■ Exercise aim
Put the lines of the data below into a JSON list of strings, one string per line and no blank lines. Start at the line containing "Task: Click the Learn more ad button" and end after the line containing "Action: pos(444,58)".

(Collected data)

+++++

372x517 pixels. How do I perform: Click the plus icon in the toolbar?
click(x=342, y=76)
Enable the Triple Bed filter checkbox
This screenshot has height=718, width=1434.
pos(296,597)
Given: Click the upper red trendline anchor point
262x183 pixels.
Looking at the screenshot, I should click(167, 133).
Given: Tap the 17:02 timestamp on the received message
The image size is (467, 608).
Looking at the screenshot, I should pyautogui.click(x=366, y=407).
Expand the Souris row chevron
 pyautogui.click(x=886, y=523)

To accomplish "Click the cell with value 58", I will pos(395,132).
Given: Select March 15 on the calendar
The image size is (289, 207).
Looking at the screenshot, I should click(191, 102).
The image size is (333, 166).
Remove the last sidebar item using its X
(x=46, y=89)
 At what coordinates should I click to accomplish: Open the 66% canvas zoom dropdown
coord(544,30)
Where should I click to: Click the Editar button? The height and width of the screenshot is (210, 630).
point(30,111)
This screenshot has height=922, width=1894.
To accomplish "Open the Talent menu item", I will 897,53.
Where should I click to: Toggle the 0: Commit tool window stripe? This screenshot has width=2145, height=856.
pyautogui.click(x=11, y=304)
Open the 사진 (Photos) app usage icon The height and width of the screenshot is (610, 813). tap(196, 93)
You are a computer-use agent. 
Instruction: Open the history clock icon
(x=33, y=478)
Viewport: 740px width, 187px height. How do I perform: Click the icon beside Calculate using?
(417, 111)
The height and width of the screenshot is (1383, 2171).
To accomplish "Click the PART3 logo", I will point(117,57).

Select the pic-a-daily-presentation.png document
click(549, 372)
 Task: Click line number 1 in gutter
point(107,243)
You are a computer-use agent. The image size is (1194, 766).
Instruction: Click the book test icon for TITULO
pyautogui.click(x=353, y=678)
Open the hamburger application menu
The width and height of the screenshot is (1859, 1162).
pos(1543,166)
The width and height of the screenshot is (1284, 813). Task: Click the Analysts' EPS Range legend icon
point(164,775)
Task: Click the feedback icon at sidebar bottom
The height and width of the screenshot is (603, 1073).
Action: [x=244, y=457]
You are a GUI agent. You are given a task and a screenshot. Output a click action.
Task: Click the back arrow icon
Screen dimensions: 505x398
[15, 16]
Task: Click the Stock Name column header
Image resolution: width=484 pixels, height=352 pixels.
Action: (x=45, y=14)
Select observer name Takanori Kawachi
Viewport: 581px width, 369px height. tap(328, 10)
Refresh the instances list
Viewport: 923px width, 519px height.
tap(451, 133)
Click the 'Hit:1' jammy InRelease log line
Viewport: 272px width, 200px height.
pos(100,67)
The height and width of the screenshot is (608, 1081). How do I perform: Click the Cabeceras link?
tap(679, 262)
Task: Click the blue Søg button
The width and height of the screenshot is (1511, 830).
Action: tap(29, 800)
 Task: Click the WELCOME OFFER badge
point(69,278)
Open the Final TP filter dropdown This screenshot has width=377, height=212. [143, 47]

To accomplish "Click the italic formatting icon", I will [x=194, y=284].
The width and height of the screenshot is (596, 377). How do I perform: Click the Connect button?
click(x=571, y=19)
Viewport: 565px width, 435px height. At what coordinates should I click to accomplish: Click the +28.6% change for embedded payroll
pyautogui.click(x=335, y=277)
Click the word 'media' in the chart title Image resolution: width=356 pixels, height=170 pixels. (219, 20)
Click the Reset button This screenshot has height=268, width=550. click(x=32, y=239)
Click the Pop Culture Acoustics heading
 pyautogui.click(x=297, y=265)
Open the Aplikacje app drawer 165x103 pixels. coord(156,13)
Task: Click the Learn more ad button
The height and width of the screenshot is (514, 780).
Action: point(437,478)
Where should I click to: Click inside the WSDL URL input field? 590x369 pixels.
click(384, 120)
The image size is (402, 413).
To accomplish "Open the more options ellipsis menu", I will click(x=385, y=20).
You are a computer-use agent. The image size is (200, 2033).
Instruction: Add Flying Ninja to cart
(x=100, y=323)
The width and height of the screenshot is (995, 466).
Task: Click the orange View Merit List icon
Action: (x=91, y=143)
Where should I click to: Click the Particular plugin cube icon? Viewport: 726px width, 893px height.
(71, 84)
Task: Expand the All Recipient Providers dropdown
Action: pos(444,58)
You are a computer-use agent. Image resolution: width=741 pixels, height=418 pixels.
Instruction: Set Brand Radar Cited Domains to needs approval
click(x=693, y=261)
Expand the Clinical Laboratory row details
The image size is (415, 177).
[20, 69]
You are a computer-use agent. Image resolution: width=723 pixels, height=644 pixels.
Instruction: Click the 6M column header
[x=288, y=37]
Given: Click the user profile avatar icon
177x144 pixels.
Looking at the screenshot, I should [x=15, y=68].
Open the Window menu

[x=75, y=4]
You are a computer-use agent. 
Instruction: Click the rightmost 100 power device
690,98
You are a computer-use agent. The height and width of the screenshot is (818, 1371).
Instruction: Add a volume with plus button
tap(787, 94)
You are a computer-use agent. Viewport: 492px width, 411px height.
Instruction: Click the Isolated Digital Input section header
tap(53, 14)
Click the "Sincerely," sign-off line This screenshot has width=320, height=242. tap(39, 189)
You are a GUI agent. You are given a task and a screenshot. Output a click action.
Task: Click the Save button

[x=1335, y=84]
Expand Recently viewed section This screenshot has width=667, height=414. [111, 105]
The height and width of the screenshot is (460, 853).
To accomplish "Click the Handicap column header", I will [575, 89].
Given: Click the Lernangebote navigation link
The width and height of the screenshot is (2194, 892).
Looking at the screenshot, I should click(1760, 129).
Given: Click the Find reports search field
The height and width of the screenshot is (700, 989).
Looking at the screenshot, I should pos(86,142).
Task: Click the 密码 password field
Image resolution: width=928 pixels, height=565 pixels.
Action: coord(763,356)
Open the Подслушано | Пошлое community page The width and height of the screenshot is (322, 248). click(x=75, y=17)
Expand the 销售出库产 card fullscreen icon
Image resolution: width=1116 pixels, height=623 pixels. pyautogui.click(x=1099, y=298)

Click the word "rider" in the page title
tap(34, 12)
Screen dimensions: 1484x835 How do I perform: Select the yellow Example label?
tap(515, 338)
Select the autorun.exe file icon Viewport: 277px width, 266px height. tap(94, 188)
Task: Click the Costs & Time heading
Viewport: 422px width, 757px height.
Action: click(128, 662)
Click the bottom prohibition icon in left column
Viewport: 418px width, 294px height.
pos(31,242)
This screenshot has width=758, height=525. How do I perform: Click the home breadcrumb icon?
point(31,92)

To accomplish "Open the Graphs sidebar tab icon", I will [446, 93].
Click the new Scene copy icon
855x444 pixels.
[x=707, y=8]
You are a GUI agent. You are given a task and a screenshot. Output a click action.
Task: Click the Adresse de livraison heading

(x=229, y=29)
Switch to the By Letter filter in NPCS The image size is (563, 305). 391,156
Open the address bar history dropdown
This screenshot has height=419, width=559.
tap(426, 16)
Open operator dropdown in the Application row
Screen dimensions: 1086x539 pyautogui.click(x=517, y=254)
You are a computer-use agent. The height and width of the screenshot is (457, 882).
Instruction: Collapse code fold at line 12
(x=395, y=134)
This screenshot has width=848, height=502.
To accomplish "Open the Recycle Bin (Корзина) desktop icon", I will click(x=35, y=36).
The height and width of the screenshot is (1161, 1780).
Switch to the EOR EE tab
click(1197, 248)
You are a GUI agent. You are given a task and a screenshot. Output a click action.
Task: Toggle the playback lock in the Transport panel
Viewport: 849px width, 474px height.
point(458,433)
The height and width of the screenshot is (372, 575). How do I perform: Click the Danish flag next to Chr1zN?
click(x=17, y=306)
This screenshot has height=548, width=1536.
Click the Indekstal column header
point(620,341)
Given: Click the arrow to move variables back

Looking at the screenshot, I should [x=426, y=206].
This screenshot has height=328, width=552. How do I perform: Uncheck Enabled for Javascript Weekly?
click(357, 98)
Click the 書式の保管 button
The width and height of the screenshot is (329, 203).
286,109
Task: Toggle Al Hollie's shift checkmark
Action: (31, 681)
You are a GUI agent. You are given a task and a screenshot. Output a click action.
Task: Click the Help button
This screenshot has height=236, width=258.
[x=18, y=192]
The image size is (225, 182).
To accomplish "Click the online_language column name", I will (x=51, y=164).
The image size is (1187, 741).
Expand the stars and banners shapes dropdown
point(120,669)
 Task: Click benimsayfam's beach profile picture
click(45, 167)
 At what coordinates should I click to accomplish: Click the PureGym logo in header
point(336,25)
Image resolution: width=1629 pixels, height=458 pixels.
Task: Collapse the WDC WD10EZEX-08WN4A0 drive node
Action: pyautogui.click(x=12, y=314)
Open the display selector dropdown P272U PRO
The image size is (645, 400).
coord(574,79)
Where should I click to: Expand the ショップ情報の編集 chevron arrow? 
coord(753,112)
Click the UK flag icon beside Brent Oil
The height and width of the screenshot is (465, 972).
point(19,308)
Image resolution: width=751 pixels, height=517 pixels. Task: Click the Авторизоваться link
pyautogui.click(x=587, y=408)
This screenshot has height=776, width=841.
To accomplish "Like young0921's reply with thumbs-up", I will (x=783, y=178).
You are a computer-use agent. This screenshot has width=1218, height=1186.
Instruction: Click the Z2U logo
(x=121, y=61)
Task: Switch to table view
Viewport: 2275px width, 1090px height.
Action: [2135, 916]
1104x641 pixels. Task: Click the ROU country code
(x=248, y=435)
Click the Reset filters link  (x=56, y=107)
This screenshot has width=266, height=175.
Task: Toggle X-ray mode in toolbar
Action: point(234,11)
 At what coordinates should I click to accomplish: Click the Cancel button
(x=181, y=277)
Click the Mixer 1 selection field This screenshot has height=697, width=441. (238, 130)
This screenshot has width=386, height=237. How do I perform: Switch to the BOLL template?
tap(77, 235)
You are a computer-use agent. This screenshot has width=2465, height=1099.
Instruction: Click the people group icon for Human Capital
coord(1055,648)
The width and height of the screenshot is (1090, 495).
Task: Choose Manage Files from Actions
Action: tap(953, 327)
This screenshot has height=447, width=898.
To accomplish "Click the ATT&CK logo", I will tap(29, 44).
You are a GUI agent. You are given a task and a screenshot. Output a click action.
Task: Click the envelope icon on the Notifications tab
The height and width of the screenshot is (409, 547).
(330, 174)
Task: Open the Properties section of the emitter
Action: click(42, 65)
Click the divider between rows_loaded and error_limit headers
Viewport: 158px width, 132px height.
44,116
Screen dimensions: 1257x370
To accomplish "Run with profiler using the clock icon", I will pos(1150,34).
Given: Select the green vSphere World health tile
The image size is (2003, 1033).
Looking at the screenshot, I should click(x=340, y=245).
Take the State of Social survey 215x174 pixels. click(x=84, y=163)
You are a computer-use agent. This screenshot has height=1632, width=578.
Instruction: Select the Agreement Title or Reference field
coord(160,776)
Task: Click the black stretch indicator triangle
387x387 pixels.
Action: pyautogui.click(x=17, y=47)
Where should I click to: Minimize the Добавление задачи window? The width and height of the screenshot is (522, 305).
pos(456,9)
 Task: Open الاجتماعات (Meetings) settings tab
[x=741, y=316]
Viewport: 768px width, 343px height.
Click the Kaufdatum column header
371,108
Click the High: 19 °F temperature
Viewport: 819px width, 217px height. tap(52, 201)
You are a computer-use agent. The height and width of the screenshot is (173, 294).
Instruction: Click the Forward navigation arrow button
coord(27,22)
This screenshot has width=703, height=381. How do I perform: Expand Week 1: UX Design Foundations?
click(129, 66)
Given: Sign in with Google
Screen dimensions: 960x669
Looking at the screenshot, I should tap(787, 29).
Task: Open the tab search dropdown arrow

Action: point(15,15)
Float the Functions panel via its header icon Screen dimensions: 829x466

+++++

■ Answer below
[
  "Task: Click the Learn more ad button",
  "The height and width of the screenshot is (514, 780).",
  "Action: point(437,478)",
  "Where should I click to: Click inside the WSDL URL input field? 590x369 pixels.",
  "click(384, 120)",
  "The image size is (402, 413).",
  "To accomplish \"Open the more options ellipsis menu\", I will click(x=385, y=20).",
  "You are a computer-use agent. The image size is (200, 2033).",
  "Instruction: Add Flying Ninja to cart",
  "(x=100, y=323)",
  "The width and height of the screenshot is (995, 466).",
  "Task: Click the orange View Merit List icon",
  "Action: (x=91, y=143)",
  "Where should I click to: Click the Particular plugin cube icon? Viewport: 726px width, 893px height.",
  "(71, 84)",
  "Task: Expand the All Recipient Providers dropdown",
  "Action: pos(444,58)"
]